[Short task 1]
Copy out the rows from the line with "The height and width of the screenshot is (952, 1270)." to the line with "click(x=151, y=500)", including both of those lines.

+++

Scikit-Learn Models

Question 1

What is the core method used to train a model in Scikit-Learn?

Accepted Answer

fit()

Question 2

Which method is used to generate predictions from a trained model?

Accepted Answer

predict()

Question 3

What does `estimator.score(X, y)` typically return for a classifier?

Accepted Answer

The accuracy of the predictions.

Question 4

What is a 'Transformer' in Scikit-Learn?

Accepted Answer

An estimator that modifies the data (e.g., scaling, encoding).

Question 5

Which method combines `fit()` and `transform()` into one step?

Accepted Answer

fit_transform()

Question 6

What is the shape of the input feature matrix `X` typically expected by `fit()`?

Accepted Answer

(n_samples, n_features)

Question 7

What happens if you call `fit()` on an estimator that has already been trained?

Accepted Answer

It re-initializes the model and trains from scratch (forgetting previous training).

Question 8

Which attribute usually stores the learned parameters after training (e.g., coefficients)?

Accepted Answer

model.coef_

Question 9

How do you instantiate a Linear Regression model?

Accepted Answer

LinearRegression()

Question 10

What is the target vector `y` usually expected to be?

Accepted Answer

A 1D array (n_samples,).

Question 11

For a classifier, what does `predict_proba(X)` return?

Accepted Answer

The probability estimates for each class.

Question 12

If `predict_proba` returns `[0.2, 0.8]` for a binary classifier, what will `predict` return?

Accepted Answer

1

Question 13

What input does `predict()` require?

Accepted Answer

The feature matrix `X` with the same number of features as training data.

Question 14

Which method is used for unsupervised clustering models to assign labels?

Accepted Answer

predict()

Question 15

Can you use `predict()` on a model before calling `fit()`?

Accepted Answer

No, it raises a `NotFittedError`.

Question 16

Which class handles missing values by replacing them with the mean or median?

Accepted Answer

SimpleImputer

Question 17

How do you convert categorical string variables (e.g., 'red', 'blue') into integers?

Accepted Answer

LabelEncoder

Question 18

What does `OneHotEncoder` do?

Accepted Answer

Creates a binary column for each category value.

Question 19

Why should you fit a scaler ONLY on the training set?

+++

[Short task 2]
Carry on the Scikit-Learn quiz above, starting right after its last line.

[Supplied data]
+++

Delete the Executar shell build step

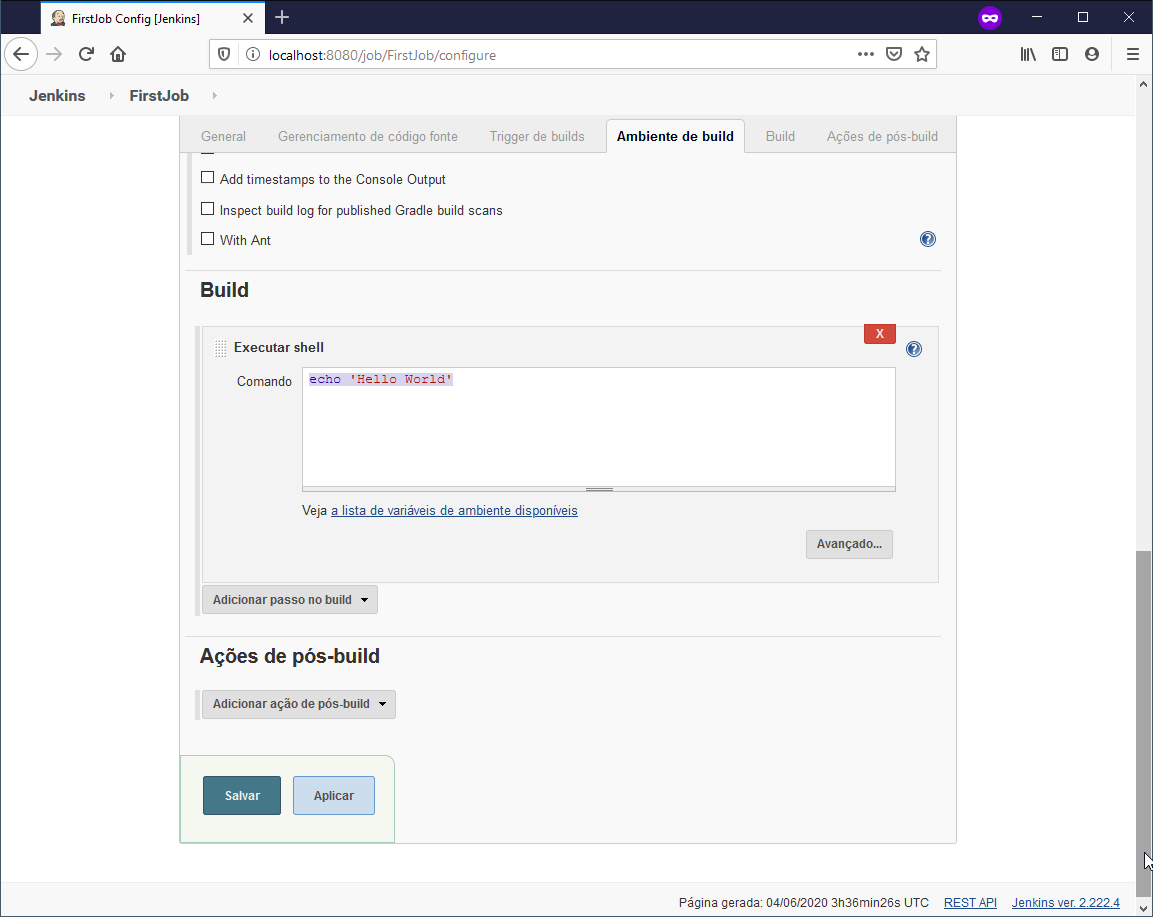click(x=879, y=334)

+++

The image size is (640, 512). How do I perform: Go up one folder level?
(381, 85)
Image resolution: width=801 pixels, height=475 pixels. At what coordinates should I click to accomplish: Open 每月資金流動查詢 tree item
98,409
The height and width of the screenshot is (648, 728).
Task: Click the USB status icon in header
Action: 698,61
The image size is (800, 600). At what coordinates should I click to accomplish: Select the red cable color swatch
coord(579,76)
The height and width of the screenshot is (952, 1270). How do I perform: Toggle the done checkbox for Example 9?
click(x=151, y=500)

+++

[Exercise answer 1]
The height and width of the screenshot is (952, 1270). How do I perform: Toggle the done checkbox for Example 9?
click(x=151, y=500)

[Exercise answer 2]
Accepted Answer

To prevent data leakage.

Question 20

Which preprocessing step is often required for Support Vector Machines (SVM) and KNN?

Accepted Answer

Feature Scaling

Question 21

What is the main purpose of `sklearn.pipeline.Pipeline`?

Accepted Answer

To chain multiple processing steps and an estimator into a single object.

Question 22

How do you create a pipeline with a scaler and a classifier?

Accepted Answer

make_pipeline

Question 23

When you call `pipe.fit(X, y)`, what happens to the intermediate steps?

Accepted Answer

They call `fit_transform()` sequentially, passing output to the next step.

Question 24

When you call `pipe.predict(X)`, what happens?

Accepted Answer

It transforms X using all intermediate steps, then calls `predict` on the final estimator.

Question 25

What is `ColumnTransformer` used for?

Accepted Answer

Applying different transformations to different columns (e.g., scaling numeric, encoding categorical).

Question 26

What does `StandardScaler` do?

Accepted Answer

Standardizes features by removing the mean and scaling to unit variance.

Question 27

What does `MinMaxScaler` do?

Accepted Answer

Scales features to a given range, usually [0, 1].

Question 28

Which scaler is robust to outliers?

Accepted Answer

RobustScaler

Question 29

What is the difference between `Normalizer` and `StandardScaler`?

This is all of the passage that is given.